◆ Required action
Put the stretch of data from the line containing "Identify the location" through the line containing "(758, 356)." into a Markdown table with the columns Row and Line, numbering each row and leaving out blank lines and pictures.

◆ Material for the task
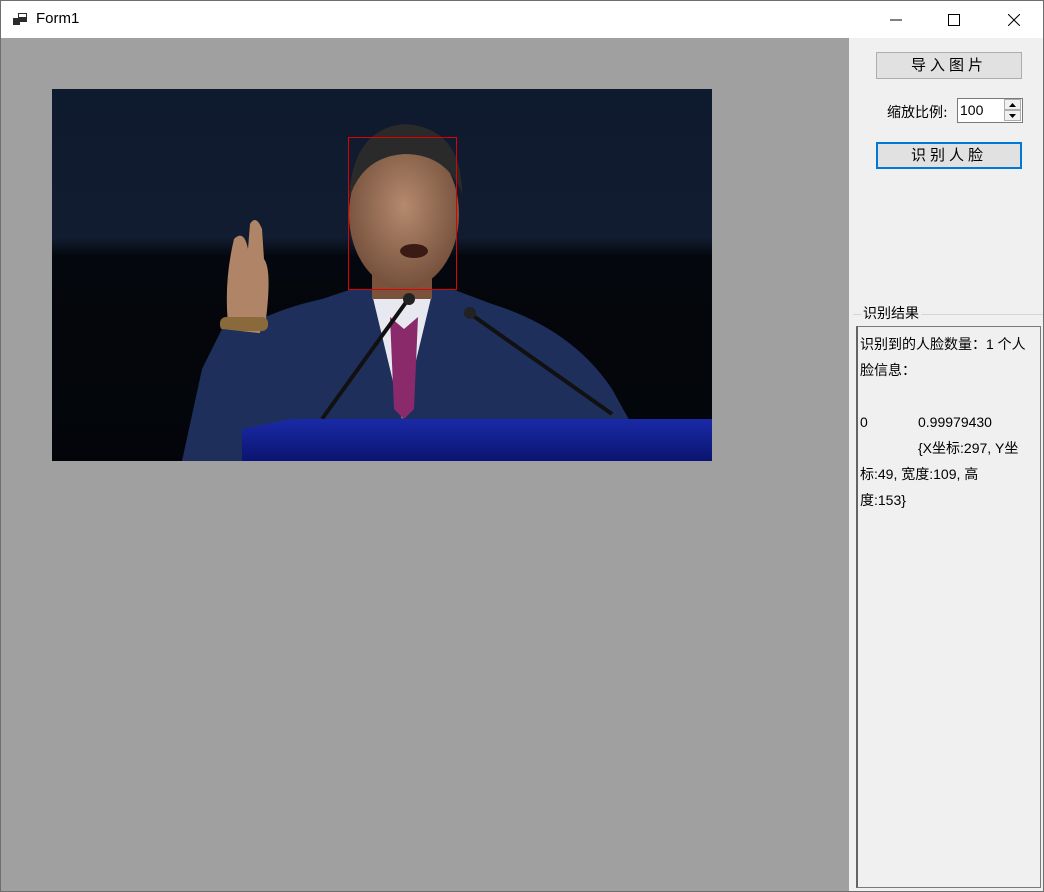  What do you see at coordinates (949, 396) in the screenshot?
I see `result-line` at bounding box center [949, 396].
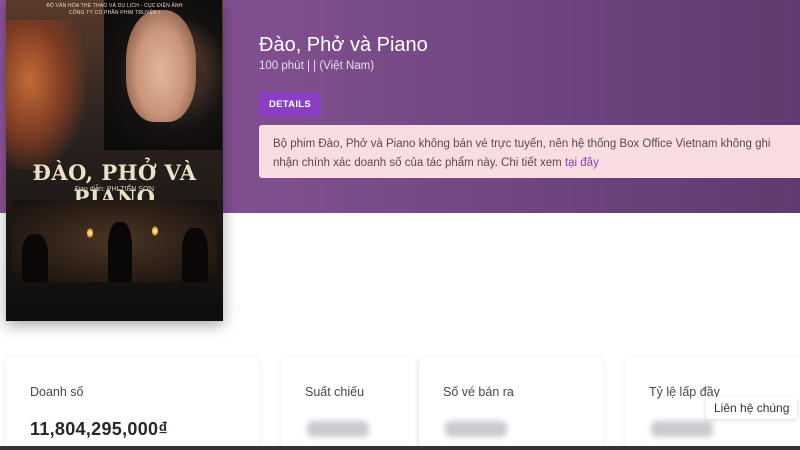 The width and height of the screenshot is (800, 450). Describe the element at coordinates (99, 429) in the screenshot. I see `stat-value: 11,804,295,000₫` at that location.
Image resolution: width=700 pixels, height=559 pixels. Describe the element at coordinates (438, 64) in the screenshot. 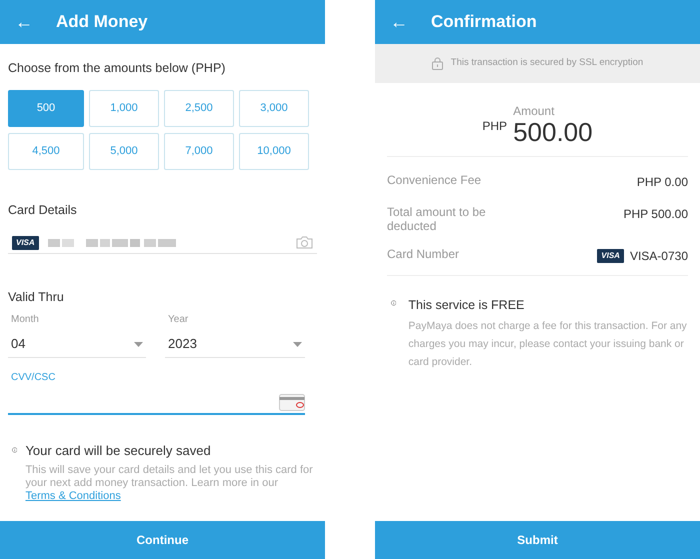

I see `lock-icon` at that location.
* * *
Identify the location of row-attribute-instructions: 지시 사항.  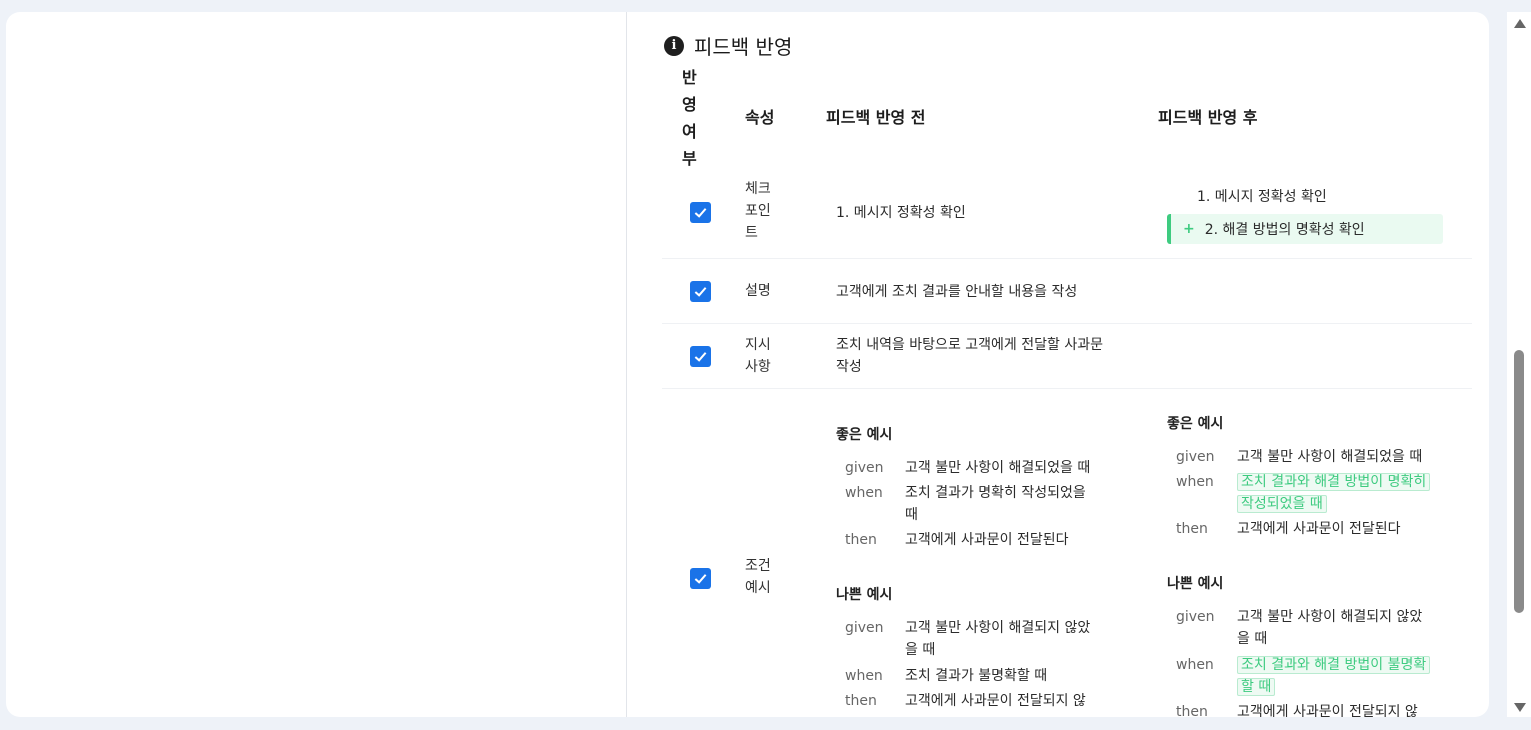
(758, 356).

◆ Result
| Row | Line |
|---|---|
| 1 | Identify the location of row-attribute-instructions: 지시 사항.   |
| 2 | (758, 356). |